- **What to do**
An exact copy of the data below is needed; please leave out any pictures.

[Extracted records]
Content starts
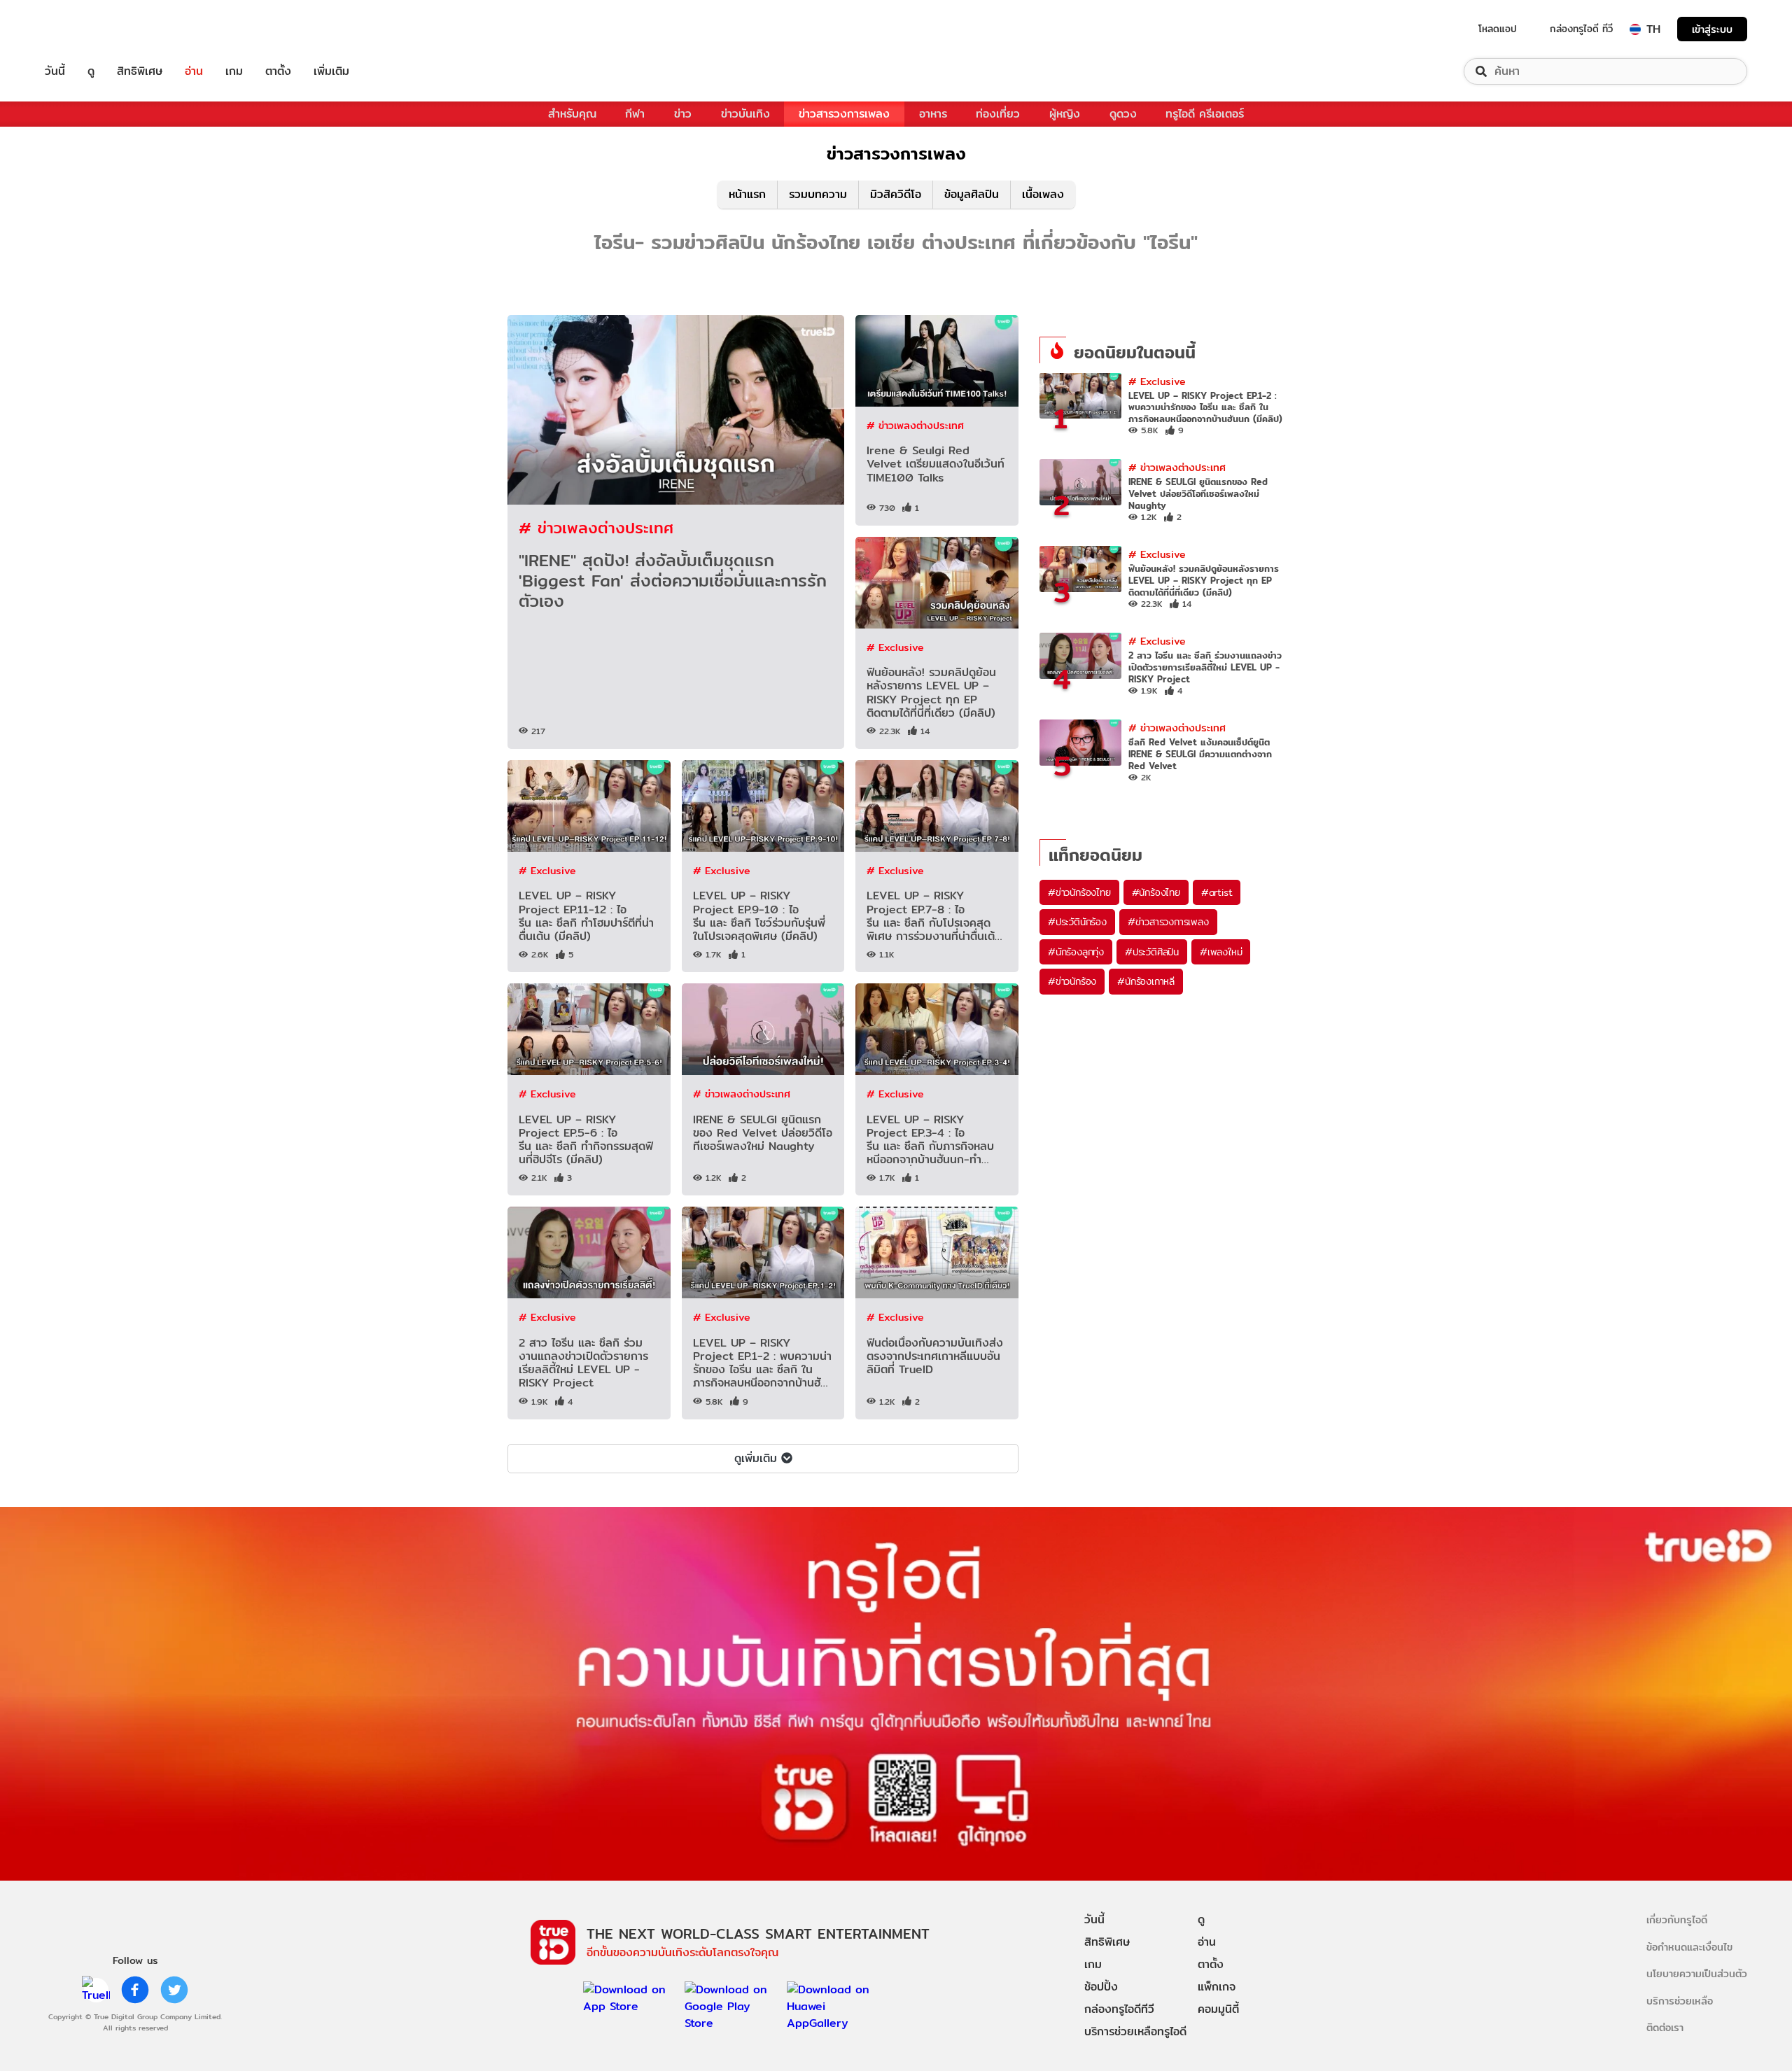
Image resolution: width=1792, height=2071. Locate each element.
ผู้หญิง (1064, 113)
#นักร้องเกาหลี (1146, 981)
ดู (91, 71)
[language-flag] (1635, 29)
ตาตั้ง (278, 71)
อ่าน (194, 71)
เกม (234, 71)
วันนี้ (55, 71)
Content ends
- **Exercise solution**
Image resolution: width=1792, height=2071. Locate each element.
ผู้หญิง (1064, 113)
#นักร้องเกาหลี (1146, 981)
ดู (91, 71)
[language-flag] (1635, 29)
ตาตั้ง (278, 71)
อ่าน (194, 71)
เกม (234, 71)
วันนี้ (55, 71)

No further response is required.